Grant had come out on top in every event this season and last except for last year’s Olympic event leg in which a powerful swim from Clarkson was too much for him to overcome.

Grant had said he had been working hard on his swim but he still had ground to make up as he exited the water more than two minutes behind Clarkson while a slow transition put him nearly three minutes back.

However, it was a much smaller gap than this time last year and by the end of the cycle leg the two were virtually neck-and-neck heading into the run.

But no one can catch Grant on foot — by far his best of the three disciplines — completing the run in 42mins 43 secs more than seven minutes faster than Clarkson.

He crossed the line in 2hrs 18mins with Clarkson following with 2hrs 25mins and Nathan Svenson third in 2hrs 28mins.

In the women’s event, Emma Jones smashed the field finishing more than 20 minutes ahead of second-placed Deb Gillam.

Jones pulled out a seven-minute gap in the swim and never looked back with the fastest splits of anyone across all three legs finishing ing in 2 hrs 34 mins with Gillam just beating the 3-hour mark by 38 seconds.

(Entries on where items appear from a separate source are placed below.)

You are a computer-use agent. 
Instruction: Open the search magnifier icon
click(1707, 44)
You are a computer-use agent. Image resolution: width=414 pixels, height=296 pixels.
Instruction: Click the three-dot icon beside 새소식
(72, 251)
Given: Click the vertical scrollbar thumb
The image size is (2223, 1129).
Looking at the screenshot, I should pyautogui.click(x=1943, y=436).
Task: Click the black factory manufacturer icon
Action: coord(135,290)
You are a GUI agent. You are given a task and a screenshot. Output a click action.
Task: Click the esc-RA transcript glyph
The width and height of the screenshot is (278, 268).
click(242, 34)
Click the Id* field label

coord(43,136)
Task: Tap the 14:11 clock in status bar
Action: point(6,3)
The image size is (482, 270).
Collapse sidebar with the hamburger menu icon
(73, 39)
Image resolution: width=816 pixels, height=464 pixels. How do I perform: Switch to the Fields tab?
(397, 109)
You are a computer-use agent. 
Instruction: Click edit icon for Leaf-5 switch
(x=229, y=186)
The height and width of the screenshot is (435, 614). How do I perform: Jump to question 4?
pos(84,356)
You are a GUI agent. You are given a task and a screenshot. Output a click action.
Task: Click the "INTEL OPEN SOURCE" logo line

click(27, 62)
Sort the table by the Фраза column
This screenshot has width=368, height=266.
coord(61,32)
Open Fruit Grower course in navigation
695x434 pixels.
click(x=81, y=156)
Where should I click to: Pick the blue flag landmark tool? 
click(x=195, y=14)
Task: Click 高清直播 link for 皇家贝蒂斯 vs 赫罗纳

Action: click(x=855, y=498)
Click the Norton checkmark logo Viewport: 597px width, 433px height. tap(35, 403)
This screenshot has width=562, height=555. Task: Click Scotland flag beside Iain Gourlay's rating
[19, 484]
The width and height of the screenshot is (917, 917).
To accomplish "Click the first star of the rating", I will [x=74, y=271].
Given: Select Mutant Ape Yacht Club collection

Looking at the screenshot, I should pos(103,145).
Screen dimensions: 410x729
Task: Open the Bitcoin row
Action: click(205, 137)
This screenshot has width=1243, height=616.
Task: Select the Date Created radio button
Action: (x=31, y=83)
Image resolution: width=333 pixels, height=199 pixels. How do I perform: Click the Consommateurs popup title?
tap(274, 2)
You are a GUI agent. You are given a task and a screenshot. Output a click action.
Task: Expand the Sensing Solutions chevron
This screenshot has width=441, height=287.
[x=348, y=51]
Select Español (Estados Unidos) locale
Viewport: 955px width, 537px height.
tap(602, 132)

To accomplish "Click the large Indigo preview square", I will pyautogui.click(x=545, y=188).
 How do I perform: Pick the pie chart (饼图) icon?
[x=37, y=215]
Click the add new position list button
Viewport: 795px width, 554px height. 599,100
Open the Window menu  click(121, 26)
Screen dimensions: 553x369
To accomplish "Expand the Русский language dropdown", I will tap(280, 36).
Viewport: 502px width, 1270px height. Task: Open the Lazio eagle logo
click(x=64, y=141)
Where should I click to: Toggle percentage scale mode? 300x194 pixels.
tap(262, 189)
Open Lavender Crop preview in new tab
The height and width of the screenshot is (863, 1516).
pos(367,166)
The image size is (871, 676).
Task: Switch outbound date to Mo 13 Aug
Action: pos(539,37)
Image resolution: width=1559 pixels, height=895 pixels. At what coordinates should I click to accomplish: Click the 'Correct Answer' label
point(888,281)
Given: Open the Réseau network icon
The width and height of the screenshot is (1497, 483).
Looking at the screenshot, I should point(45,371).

Paul Burkinshaw rounded out a stellar year with a win in the extended short course, powering away on the bike leg to take first in 1hr 13 mins with Pual Luxton holding off a late charge from Rohan Trigg to take second.

Deb Carlyon overcame a poor swim to claim top honours for the women’s short course in 1 hour 26mins with Richell Giltrap just 90 seconds behind.

Tennessee Forrester won the enticer course over Jo Marshall by four minutes while Andrew Blackburn took the male short course by nearly five minutes over Rob Graziadelli.